The Bureau of Industry and Security at the Commerce Department proposed the rules in May and opened up a 60-day comment period. Many security researchers and attorneys submitted comments, and the BIS has said it will revise the rules and open them up for public comment again, a somewhat unusual move. But researchers and security experts say that unless the rules are altered significantly, trouble is likely ahead.
“We are in danger of entering a prohibition era for exploitation and security research,” said Katie Moussouris, chief policy officer at HackerOne. “We don’t need to suffer the consequences of such a state.”
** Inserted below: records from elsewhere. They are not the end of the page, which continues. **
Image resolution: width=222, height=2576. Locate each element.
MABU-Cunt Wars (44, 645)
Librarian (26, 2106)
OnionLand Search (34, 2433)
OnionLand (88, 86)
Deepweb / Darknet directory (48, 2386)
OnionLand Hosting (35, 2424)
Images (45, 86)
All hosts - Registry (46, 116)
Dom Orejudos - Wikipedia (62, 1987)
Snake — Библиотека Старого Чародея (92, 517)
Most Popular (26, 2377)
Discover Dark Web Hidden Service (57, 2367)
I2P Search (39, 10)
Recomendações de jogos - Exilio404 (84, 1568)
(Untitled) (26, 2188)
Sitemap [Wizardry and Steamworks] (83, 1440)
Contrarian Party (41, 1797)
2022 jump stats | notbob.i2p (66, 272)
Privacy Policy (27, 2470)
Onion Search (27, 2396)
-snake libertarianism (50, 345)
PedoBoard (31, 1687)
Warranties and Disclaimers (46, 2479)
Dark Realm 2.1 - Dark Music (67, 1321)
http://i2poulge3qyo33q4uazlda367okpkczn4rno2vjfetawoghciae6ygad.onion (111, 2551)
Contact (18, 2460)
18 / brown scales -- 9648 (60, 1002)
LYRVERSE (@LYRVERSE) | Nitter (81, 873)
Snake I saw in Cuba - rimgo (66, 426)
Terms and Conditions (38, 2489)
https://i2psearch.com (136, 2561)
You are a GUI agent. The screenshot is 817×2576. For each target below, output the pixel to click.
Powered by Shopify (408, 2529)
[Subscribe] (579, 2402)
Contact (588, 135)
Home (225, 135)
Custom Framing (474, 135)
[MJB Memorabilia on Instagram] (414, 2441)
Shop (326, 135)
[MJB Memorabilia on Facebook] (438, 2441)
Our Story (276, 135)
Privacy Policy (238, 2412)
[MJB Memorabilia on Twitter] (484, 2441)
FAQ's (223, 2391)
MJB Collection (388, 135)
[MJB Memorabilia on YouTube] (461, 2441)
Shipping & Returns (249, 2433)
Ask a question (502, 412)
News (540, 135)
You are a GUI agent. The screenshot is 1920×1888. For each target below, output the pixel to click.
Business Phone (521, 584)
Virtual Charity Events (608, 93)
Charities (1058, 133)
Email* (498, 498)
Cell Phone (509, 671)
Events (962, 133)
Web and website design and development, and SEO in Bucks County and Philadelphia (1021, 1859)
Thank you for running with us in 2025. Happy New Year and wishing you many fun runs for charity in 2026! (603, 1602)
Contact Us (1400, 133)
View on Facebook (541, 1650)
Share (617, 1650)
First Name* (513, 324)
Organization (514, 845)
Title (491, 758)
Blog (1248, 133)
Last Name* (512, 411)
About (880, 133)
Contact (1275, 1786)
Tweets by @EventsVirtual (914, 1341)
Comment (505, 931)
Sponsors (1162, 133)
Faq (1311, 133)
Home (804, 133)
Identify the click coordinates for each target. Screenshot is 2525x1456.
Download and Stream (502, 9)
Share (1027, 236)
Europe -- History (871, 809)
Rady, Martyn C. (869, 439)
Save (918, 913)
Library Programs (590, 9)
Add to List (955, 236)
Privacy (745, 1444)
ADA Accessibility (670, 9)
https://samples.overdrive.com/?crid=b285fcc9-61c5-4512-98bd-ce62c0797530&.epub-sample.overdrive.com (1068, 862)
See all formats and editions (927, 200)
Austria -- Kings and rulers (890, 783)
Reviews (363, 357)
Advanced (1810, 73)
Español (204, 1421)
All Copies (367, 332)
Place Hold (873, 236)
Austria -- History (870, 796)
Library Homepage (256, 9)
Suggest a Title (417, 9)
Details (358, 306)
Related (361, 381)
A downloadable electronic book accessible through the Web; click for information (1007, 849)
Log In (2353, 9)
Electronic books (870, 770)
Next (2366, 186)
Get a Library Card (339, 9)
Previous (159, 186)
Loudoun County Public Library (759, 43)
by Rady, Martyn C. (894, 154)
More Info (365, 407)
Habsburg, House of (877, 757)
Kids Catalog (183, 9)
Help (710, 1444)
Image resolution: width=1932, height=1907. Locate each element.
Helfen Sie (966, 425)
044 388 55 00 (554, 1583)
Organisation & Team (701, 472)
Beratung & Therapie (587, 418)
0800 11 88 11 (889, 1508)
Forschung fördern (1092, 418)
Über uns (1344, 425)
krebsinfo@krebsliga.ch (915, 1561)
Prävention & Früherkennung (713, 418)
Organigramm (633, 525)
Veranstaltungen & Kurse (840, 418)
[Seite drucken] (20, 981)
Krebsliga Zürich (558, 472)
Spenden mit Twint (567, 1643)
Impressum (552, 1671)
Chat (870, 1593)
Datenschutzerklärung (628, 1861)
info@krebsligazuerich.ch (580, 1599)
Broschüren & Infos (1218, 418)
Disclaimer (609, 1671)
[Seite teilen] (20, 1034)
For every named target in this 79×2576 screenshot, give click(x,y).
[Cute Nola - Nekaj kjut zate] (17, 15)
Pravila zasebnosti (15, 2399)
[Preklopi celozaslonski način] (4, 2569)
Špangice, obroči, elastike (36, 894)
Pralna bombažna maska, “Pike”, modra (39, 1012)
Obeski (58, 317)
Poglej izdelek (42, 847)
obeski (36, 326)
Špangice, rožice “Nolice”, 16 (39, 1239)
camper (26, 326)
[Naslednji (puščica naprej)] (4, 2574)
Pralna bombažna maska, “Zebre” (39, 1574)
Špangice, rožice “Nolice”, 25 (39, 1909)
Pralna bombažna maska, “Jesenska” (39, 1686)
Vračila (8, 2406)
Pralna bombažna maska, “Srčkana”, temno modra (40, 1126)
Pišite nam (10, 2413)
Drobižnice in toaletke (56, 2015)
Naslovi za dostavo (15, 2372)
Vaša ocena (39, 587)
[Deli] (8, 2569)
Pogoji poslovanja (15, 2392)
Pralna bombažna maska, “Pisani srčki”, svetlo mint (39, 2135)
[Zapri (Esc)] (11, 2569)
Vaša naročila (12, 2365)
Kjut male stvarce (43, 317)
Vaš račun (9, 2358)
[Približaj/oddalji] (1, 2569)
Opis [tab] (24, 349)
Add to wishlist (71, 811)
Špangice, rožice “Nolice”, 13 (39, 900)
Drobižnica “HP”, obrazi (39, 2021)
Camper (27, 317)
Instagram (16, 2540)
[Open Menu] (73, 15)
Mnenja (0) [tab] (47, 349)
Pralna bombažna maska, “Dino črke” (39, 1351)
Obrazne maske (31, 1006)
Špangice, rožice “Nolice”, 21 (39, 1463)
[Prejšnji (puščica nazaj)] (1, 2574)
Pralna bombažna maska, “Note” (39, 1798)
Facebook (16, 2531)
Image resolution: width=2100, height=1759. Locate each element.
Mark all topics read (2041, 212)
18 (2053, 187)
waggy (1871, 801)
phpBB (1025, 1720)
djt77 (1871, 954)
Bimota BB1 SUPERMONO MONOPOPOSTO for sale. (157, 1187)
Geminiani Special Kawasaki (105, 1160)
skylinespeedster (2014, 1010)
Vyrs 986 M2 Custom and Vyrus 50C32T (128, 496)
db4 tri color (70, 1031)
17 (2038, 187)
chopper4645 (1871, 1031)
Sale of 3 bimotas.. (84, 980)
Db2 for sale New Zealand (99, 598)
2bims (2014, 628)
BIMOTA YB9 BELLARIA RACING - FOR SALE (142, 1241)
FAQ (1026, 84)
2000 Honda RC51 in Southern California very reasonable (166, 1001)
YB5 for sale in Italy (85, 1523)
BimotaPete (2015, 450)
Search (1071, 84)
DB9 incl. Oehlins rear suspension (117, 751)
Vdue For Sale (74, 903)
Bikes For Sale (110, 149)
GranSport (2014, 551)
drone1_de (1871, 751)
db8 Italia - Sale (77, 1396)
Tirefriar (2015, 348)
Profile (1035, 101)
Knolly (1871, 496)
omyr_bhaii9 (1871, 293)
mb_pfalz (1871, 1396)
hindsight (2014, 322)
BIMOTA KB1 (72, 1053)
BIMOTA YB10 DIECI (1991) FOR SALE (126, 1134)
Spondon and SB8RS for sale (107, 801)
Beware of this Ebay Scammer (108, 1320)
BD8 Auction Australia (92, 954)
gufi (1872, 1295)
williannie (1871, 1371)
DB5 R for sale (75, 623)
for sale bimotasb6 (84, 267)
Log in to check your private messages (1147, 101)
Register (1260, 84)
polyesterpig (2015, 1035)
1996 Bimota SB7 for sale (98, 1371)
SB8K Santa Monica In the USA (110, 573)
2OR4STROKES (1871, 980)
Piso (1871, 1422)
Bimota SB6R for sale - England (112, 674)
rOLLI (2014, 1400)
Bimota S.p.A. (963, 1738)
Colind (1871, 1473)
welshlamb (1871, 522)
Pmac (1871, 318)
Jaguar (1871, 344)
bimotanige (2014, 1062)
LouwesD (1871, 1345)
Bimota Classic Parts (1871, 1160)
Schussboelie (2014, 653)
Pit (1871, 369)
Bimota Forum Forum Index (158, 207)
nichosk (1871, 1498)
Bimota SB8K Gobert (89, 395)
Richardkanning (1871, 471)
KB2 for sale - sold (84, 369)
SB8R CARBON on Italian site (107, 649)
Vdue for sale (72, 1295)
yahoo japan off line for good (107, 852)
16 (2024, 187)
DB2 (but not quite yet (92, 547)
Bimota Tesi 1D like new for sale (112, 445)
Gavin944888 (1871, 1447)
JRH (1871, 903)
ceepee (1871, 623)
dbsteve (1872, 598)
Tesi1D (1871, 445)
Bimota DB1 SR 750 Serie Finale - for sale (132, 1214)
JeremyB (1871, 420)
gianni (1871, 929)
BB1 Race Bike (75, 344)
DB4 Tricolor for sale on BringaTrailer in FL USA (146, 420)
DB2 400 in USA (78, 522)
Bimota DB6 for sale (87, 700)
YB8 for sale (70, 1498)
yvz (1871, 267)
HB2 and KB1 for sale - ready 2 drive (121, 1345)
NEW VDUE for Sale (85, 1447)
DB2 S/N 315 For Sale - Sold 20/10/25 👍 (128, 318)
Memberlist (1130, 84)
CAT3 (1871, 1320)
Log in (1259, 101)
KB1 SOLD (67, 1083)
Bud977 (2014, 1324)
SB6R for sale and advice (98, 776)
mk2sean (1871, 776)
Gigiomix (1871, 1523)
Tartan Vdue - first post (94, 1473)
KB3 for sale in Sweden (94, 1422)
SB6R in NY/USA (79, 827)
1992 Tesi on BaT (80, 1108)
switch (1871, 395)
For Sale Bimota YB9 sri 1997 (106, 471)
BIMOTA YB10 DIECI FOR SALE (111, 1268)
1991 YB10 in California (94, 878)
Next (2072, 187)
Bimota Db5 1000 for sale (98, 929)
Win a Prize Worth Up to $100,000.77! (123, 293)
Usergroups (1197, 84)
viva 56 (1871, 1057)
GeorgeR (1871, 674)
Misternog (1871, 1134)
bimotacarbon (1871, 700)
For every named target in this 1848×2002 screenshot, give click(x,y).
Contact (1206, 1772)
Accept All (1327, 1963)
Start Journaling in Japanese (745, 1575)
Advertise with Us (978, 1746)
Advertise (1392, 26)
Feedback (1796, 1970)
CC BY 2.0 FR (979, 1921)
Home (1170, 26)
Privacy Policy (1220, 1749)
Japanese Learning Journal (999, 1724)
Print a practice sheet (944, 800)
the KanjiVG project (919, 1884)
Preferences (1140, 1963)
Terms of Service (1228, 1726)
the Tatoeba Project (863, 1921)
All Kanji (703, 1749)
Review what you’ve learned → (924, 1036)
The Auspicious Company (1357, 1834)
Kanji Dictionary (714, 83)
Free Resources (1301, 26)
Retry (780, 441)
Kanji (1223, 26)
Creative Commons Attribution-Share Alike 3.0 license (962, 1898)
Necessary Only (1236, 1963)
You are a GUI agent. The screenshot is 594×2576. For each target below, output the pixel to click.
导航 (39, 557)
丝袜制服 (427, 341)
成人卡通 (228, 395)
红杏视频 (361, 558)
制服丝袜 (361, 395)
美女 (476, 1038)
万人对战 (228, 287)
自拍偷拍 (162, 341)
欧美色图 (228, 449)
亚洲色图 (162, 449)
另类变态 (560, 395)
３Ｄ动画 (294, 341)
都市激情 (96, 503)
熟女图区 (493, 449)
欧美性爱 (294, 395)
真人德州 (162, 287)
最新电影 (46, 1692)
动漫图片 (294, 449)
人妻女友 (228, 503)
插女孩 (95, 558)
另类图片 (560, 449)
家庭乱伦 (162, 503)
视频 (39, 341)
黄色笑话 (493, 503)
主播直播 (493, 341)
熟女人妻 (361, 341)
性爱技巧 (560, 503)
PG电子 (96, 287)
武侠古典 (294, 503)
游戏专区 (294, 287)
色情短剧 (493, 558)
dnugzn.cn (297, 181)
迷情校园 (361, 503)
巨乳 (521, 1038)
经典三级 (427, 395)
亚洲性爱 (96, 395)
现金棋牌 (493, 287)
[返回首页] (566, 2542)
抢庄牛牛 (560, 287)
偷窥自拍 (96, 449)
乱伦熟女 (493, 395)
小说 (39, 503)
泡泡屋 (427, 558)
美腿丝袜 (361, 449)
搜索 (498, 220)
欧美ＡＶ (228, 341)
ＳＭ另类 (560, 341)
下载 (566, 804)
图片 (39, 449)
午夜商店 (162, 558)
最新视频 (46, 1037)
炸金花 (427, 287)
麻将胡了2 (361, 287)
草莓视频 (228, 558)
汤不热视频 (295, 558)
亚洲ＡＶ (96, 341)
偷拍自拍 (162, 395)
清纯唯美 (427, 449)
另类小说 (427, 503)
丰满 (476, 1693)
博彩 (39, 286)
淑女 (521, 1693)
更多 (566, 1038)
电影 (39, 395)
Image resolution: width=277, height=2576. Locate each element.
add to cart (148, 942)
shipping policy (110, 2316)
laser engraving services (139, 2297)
The Wassenaar rules have been compared in many circles to the export controls on encryption software that came into effect in the 1990s in the U.S. Moussouris said there is an important lesson to be drawn from the way the crypto controls were handled.
“We should learn how much those controls did the opposite of what was intended, which is weakening the security of the Internet as a whole,” she said.
Because the BIS rules as currently written are so vague about what constitutes intrusion software, things such as Metasploit and other common offensive tools could be regulated. And eve sharing information about your own security research with a co-worker in another country could cause issues. Researchers are quite wary of these vagaries and worry that their day-to-day work may be restricted.
“As a security researcher, I don’t want to have to consult a lawyer before I go to work,” said Dino Dai Zovi, a longtime security researcher.